Voici ce que le professeur Amos a dit à notre comité:
[...] la Cour suprême du Canada a reconnu que la common law prévoit des dispositions concernant les dommages-intérêts liés aux ressources naturelles, ou les dommages-intérêts qui constituent une indemnisation pour une perte de la valeur de non-usage [...] liée à l'environnement naturel [...]Toutefois, dans le contexte de la common law, il existe actuellement certaines incertitudes concernant les demandes d'indemnisation pour des dommages-intérêts liés aux ressources naturelles. [...] le processus employé pour évaluer les dommages-intérêts liés aux ressources naturelles est mal défini, ce qui est attribuable à un manque de données écologiques de référence et à la difficulté inhérente au fait d'associer des valeurs monétaires à des valeurs environnementales.
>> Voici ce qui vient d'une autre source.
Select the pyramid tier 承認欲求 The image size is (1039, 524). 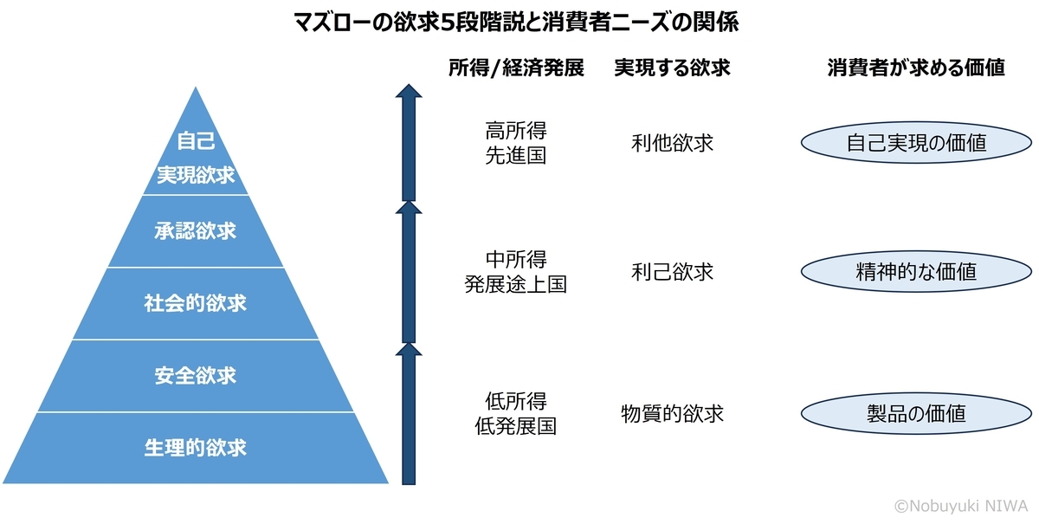pyautogui.click(x=196, y=231)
Il faut saluer le fait que le projet de loi C-22 prévoie d'inclure dans la loi des dispositions sur l'imposition de dommages-intérêts liés aux ressources naturelles, y compris des dispositions explicites sur l'établissement de dommages-intérêts pour la perte de la valeur de non-usage. Cependant, le projet de loi C-22 n'accorde aucun pouvoir de réglementation pour le calcul de ces dommages-intérêts. C'est une lacune grave, puisqu'il faut mettre en place des règles rigoureuses pour répondre au manque de données écologiques de référence et à la difficulté inhérente au fait d'associer des valeurs monétaires à des valeurs environnementales.
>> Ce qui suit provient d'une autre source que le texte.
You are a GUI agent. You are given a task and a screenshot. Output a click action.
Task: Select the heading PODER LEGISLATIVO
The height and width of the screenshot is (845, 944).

Pour combler cette lacune, nous avons proposé un amendement visant à quantifier la perte de la valeur de non-usage et à en tenir compte. Nous voulions saisir cette occasion de réglementation pour inclure l'environnement dans l'évaluation de l'ampleur et du coût des dommages à l'environnement. Malheureusement, ces dispositions n'ont jamais été adoptées, ce qui laisse profondément lacunaire toute la section portant sur la perte de la valeur de non-usage.
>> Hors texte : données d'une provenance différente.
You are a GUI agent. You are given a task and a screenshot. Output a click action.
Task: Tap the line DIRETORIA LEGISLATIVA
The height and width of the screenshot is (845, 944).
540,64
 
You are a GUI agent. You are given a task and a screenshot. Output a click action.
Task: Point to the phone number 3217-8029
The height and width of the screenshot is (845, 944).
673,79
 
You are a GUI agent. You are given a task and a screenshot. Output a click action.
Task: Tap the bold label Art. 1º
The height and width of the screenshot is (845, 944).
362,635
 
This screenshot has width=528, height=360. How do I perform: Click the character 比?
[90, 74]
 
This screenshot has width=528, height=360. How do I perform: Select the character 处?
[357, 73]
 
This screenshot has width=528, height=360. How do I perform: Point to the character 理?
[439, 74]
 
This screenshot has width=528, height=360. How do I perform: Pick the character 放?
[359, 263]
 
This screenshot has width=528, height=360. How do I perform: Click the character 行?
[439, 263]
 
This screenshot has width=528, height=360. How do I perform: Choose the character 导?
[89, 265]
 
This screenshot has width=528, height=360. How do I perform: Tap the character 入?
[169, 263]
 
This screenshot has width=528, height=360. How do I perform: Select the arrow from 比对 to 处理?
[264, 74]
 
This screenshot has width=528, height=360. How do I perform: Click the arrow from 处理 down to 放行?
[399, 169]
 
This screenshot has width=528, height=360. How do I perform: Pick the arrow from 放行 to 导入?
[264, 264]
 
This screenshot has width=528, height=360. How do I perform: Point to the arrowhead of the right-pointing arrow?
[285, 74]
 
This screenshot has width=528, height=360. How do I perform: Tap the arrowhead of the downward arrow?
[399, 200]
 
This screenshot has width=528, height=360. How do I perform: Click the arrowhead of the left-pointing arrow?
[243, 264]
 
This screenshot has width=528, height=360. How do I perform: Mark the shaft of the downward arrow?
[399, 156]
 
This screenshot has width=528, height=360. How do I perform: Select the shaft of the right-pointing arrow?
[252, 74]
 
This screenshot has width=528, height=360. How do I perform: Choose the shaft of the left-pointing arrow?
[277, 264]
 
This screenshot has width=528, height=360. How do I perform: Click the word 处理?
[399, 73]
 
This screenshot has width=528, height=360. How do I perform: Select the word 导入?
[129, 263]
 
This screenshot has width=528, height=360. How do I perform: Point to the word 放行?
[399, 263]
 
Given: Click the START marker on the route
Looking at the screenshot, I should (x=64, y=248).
Aucun de nos amendements n'avait pour but de réveiller l'ours qui dort. Nous avons reconnu qu'amorcer un débat sur une responsabilité accrue était un pas dans la bonne direction. Toutefois, ne pas améliorer le projet de loi représente une occasion manquée colossale. Les amendements que nous avons proposés n'avaient rien de radical ou d'exagéré. En fait, la plupart ne cherchaient qu'à rendre le projet de loi plus équitable et plus équilibré. Même notre proposition de supprimer complètement la limite de responsabilité n'était pas aussi radicale que le gouvernement voudrait le faire croire aux Canadiens. D'ailleurs, l'Allemagne, le Japon, la Suède, la Finlande, le Danemark, l'Autriche et la Suisse ont tous déjà instauré la responsabilité illimitée pour les centrales nucléaires. Même aux États-Unis, la limite de responsabilité absolue est de 12,6 milliards de dollars.
Ne vous laissez pas duper par la réponse des conservateurs à cet égard, monsieur le Président. Sans grande surprise, les conservateurs tenteront de laisser entendre qu'une responsabilité illimitée encouragerait les exploitants à déclarer faillite plutôt que de nettoyer si un incident survenait.
Or, il faut regarder le problème de l'angle inverse. Les néo-démocrates croient que la responsabilité doit être suffisamment importante pour faire en sorte qu'une catastrophe nucléaire ou en mer ne se produise jamais et que les exploitants se sentent tenus de mettre en pratique les meilleures mesures de sécurité qui soient. Voilà comment protéger les intérêts des Canadiens car, honnêtement, ceux-ci ne méritent rien de moins.